Science and Research Content

Making Artificial Intelligence Trustworthy By Putting Humans Back In the Loop -


As Artificial Intelligence (AI) becomes increasingly a part of our daily lives, the decisions and predictions, made by AI-enabled systems are becoming profound. However, there is no visibility on how AI-enabled systems arrive at these decisions and predictions. This lack of visibility gives rise to distrust. So, does it follow that if we bring a human element into the decision-making process, it will make AI-enabled systems trustworthy?

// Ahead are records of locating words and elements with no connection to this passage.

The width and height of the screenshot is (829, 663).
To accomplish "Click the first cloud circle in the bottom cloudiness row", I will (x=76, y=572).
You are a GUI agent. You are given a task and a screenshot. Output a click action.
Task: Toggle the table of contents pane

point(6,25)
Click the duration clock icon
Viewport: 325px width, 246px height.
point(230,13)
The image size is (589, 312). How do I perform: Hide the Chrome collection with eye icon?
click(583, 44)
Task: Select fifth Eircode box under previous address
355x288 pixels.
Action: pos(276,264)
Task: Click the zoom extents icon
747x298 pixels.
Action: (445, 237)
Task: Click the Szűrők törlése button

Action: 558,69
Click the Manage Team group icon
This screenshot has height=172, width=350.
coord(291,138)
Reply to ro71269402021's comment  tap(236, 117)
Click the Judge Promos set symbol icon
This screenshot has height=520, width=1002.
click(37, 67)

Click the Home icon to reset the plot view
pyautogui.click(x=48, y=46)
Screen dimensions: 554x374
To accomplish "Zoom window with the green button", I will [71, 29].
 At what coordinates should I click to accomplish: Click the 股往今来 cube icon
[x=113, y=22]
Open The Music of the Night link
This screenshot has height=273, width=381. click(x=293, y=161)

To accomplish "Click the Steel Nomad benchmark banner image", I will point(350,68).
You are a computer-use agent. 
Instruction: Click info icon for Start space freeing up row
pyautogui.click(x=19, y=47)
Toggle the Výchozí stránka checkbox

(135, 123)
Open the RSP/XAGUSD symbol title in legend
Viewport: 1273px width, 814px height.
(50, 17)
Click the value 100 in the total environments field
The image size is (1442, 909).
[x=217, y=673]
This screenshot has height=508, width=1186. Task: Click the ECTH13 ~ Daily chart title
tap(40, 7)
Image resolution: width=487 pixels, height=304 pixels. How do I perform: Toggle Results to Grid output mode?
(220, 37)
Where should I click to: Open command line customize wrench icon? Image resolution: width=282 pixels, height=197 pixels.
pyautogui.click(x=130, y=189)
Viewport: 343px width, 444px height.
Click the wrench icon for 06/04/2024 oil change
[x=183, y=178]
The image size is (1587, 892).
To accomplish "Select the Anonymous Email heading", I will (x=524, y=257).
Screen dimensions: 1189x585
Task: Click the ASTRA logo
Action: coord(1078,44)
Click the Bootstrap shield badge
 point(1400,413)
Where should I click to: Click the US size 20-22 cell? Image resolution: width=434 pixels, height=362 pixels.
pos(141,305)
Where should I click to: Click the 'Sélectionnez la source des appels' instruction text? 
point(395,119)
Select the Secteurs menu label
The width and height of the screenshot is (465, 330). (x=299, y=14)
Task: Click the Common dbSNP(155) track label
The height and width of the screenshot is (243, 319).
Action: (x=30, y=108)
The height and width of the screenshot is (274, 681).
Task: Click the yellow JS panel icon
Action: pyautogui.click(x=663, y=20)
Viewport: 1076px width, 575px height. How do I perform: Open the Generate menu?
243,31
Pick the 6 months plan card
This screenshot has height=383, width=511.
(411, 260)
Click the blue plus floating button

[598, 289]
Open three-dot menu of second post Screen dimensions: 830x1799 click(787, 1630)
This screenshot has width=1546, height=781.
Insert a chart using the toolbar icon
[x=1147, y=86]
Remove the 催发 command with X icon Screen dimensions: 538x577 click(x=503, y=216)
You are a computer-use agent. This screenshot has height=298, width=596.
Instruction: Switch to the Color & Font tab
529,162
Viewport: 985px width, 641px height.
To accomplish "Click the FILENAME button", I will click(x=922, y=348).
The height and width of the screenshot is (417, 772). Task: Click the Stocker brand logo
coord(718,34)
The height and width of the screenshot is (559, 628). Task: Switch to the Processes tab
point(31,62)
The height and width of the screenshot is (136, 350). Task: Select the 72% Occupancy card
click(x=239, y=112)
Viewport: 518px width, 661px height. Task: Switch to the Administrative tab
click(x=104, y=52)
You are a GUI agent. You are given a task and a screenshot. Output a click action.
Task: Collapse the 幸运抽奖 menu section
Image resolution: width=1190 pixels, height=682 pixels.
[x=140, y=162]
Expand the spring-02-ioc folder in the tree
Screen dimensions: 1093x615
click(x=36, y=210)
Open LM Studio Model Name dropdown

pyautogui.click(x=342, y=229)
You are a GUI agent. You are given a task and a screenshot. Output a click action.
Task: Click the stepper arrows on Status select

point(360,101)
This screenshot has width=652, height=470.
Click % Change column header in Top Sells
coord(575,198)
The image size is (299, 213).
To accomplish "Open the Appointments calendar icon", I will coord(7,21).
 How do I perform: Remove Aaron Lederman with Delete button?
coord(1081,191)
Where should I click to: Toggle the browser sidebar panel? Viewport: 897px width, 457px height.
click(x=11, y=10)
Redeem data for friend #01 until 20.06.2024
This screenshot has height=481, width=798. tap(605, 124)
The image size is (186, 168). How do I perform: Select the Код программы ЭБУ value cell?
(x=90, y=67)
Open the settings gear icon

Scientists at Germany's Technische Universität Darmstadt have done new work with the intent of increasing people’s trust in Machine Learning (ML)—an application of AI. Lead author Patrick Schramowski and colleagues propose to have a human checking on the explanations provided by a neural network and fixing it if anything goes wrong. In doing so, their idea is to extend explainable AI and interpretable AI.

"It is necessary to learn and explain interactively, for the user to understand and appropriately build trust in the model's decisions," write Schramowski and colleagues in Right for the Wrong Scientific Reasons: Revising Deep Networks by Interacting with their Explanations. Their solution "XIL" stands for "explanatory interactive learning," and emphasizes on providing explanations of machine behavior and the exchange between person and machine. In their conclusion, the authors write that they hope to bring this interactive element to lots of other forms of explainable or interpretable AI.

However, the authors do not say, whether their approach can be used beyond the simple supervised classifiers they have used in their work. This unanswered question is important because feature discovery in deep learning is about finding things that might be unknown to humans. Therefore, it is not clear how a human could step into the loop to correct errors made by a machine in instances where the machine has surpassed the human's domain knowledge in some sense. This lack of clarity does not mean that the findings of Schramowski and colleagues are not applicable to more complex machine learning decision-making processes.

The work done by Schramowski and colleagues has a framework for interaction between humans and machines and a probable wish list of desired outcomes to work for. What remains to be explored is how broadly their work can be applied.

Click here to read the original article published by ZDNet.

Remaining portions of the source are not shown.